- [TASK ITEM]: The lines below are to be quoted exactly, from the first through the one that contains "Task: Close the second Touchtyping tab".

*** RECORDS FOR THE TASK ***

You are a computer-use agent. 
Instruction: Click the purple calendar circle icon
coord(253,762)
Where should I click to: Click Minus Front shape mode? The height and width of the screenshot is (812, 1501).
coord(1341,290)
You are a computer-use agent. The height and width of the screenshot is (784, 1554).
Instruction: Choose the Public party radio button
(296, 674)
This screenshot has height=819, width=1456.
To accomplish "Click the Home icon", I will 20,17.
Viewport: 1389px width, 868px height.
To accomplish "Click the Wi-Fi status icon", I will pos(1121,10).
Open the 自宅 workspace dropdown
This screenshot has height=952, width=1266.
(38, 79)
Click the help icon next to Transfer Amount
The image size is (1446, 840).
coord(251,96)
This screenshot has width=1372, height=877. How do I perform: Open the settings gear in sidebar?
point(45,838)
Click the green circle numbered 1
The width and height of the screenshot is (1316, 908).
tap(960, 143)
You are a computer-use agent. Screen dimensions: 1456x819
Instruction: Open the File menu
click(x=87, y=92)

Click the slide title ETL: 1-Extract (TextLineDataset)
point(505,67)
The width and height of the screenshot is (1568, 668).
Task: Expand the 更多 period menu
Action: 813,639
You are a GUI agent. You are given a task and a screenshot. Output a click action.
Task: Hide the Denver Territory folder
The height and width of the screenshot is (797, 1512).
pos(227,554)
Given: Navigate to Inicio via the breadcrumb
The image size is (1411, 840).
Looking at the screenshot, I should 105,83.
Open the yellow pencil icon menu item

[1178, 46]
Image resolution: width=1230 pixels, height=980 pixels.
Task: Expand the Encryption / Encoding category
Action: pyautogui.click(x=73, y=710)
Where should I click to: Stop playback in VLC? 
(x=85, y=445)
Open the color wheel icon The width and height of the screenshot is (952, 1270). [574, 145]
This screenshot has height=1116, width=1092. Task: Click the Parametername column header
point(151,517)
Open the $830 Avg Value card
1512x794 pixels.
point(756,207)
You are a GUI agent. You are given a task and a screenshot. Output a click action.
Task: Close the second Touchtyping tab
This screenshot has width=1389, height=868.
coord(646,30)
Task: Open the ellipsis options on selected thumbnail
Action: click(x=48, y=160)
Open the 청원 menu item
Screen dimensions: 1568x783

*** End of RECORDS FOR THE TASK ***

- [YOUR RESPONSE]:
You are a computer-use agent. 
Instruction: Click the purple calendar circle icon
coord(253,762)
Where should I click to: Click Minus Front shape mode? The height and width of the screenshot is (812, 1501).
coord(1341,290)
You are a computer-use agent. The height and width of the screenshot is (784, 1554).
Instruction: Choose the Public party radio button
(296, 674)
This screenshot has height=819, width=1456.
To accomplish "Click the Home icon", I will 20,17.
Viewport: 1389px width, 868px height.
To accomplish "Click the Wi-Fi status icon", I will pos(1121,10).
Open the 自宅 workspace dropdown
This screenshot has height=952, width=1266.
(38, 79)
Click the help icon next to Transfer Amount
The image size is (1446, 840).
coord(251,96)
This screenshot has width=1372, height=877. How do I perform: Open the settings gear in sidebar?
point(45,838)
Click the green circle numbered 1
The width and height of the screenshot is (1316, 908).
tap(960, 143)
You are a computer-use agent. Screen dimensions: 1456x819
Instruction: Open the File menu
click(x=87, y=92)

Click the slide title ETL: 1-Extract (TextLineDataset)
point(505,67)
The width and height of the screenshot is (1568, 668).
Task: Expand the 更多 period menu
Action: 813,639
You are a GUI agent. You are given a task and a screenshot. Output a click action.
Task: Hide the Denver Territory folder
The height and width of the screenshot is (797, 1512).
pos(227,554)
Given: Navigate to Inicio via the breadcrumb
The image size is (1411, 840).
Looking at the screenshot, I should 105,83.
Open the yellow pencil icon menu item

[1178, 46]
Image resolution: width=1230 pixels, height=980 pixels.
Task: Expand the Encryption / Encoding category
Action: pyautogui.click(x=73, y=710)
Where should I click to: Stop playback in VLC? 
(x=85, y=445)
Open the color wheel icon The width and height of the screenshot is (952, 1270). [574, 145]
This screenshot has height=1116, width=1092. Task: Click the Parametername column header
point(151,517)
Open the $830 Avg Value card
1512x794 pixels.
point(756,207)
You are a GUI agent. You are given a task and a screenshot. Output a click action.
Task: Close the second Touchtyping tab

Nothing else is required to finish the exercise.